Excerpted passage below:
Part 1, Chapter 1 Summary

Content Warning: This novel features racism and racial slurs toward Chinese people, as well as violence, abuse, and enslavement.

Stephen sits and watches over his grandfather’s burlap-wrapped corpse as his father tries to dig a burial hole. Overwhelmed, he goes to the edge of the hill and stares at the ruins of an old mall and McDonald’s. He thinks about his grandfather’s hand, limp with death, which used to hit him and his father whenever they did anything wrong. Stephen gathers firewood and returns to his father; he builds a fire and helps his father lower the body into the grave. His father refuses to take off the corpse’s ring even though the gold is extremely valuable. After covering the body, Stephen’s father collapses sobbing, and he and Stephen sit together and comfort each other. Stephen’s father reassures him that nothing will ever change.

Part 1, Chapter 2 Summary

Stephen rearranges his pack in the morning, struggling with the instinctive fear of his grandfather hitting him for doing it wrong. He puts his only book—a copy of The Lord of the Rings—at the top since he no longer must hide it from his grandfather. He and his father and their donkey, Paolo, begin to travel again, leaving the burial mound behind them. Stephen contemplates how strange it feels to know his grandfather, who survived so much, died of an illness.
End of Excerpted passage.
Task instructions:
1) In the chapter summaries, what is the name of the donkey that travels with Stephen and his father?
2) Transcribe part of the chapter summaries, beginning at the words "Stephen rearranges his" and stopping after "of an illness.".
3) Translate this sentence from the chapter summaries into Spanish: "His father refuses to take off the corpse’s ring even though the gold is extremely valuable."
Supplied entries below:
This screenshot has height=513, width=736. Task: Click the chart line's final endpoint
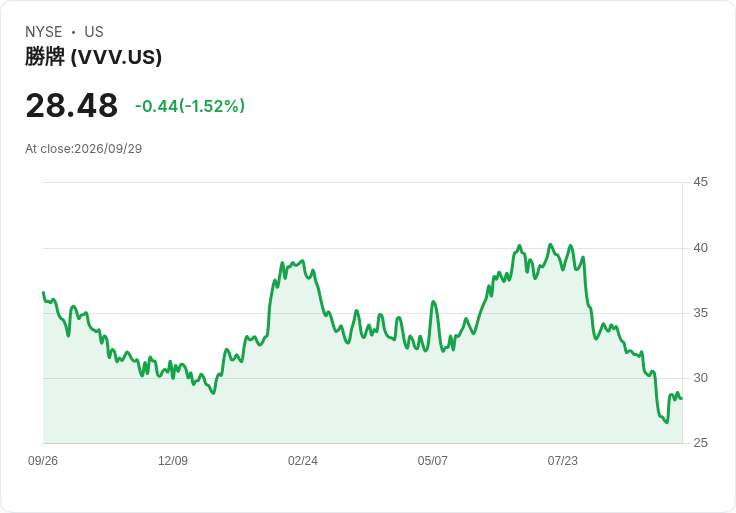(x=682, y=398)
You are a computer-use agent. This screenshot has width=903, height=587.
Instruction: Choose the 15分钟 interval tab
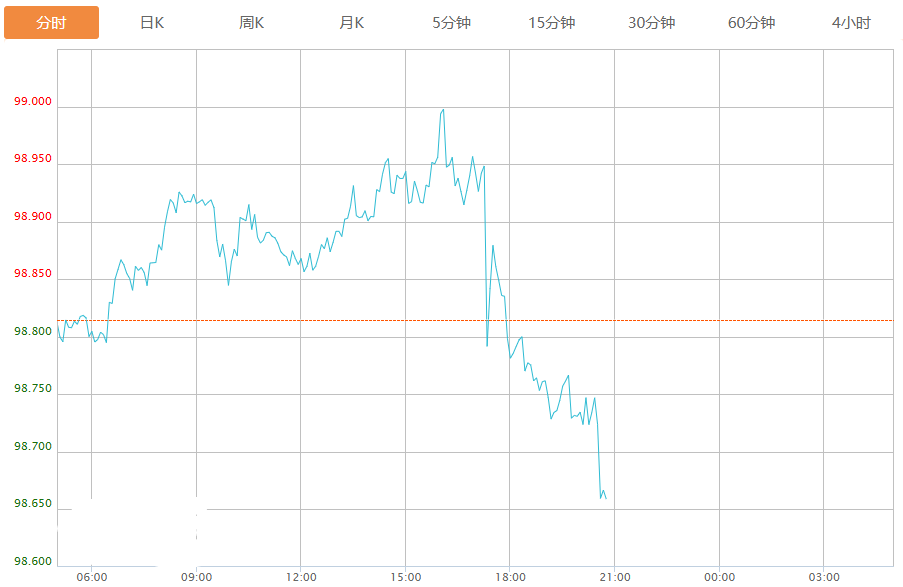552,22
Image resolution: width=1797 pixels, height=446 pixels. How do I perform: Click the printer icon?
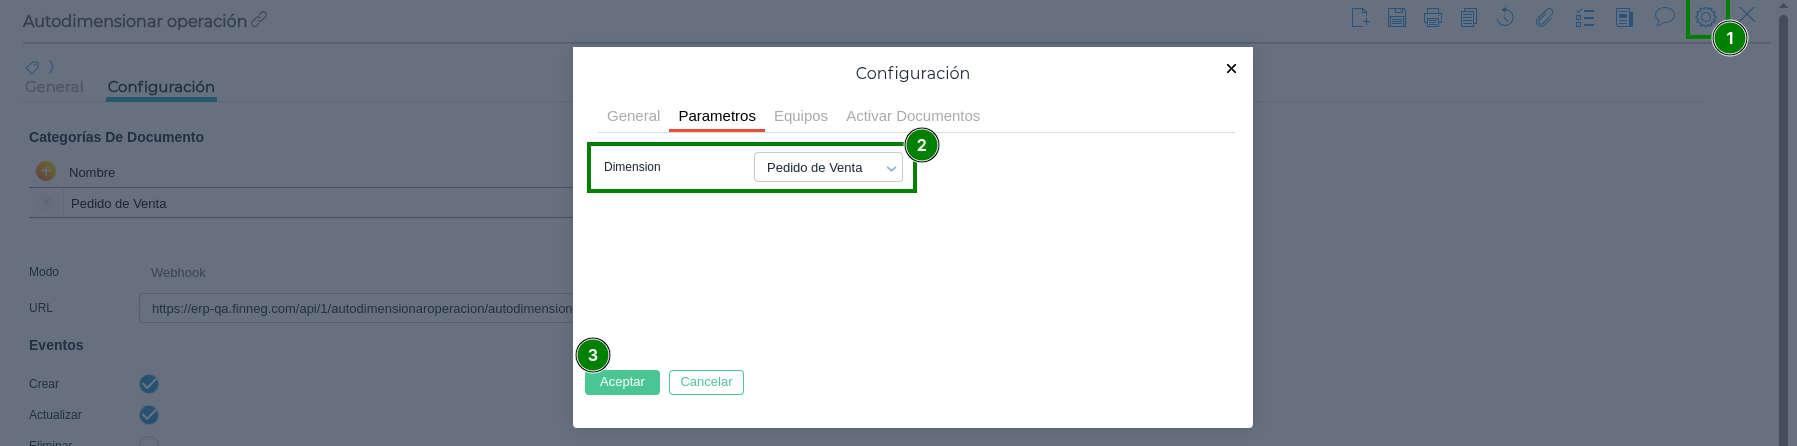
End of Supplied entries.
Written responses:
1) Paolo

2)
Stephen rearranges his pack in the morning, struggling with the instinctive fear of his grandfather hitting him for doing it wrong. He puts his only book—a copy of The Lord of the Rings—at the top since he no longer must hide it from his grandfather. He and his father and their donkey, Paolo, begin to travel again, leaving the burial mound behind them. Stephen contemplates how strange it feels to know his grandfather, who survived so much, died of an illness.

3) Su padre se niega a quitarle el anillo al cadáver aunque el oro es extremadamente valioso.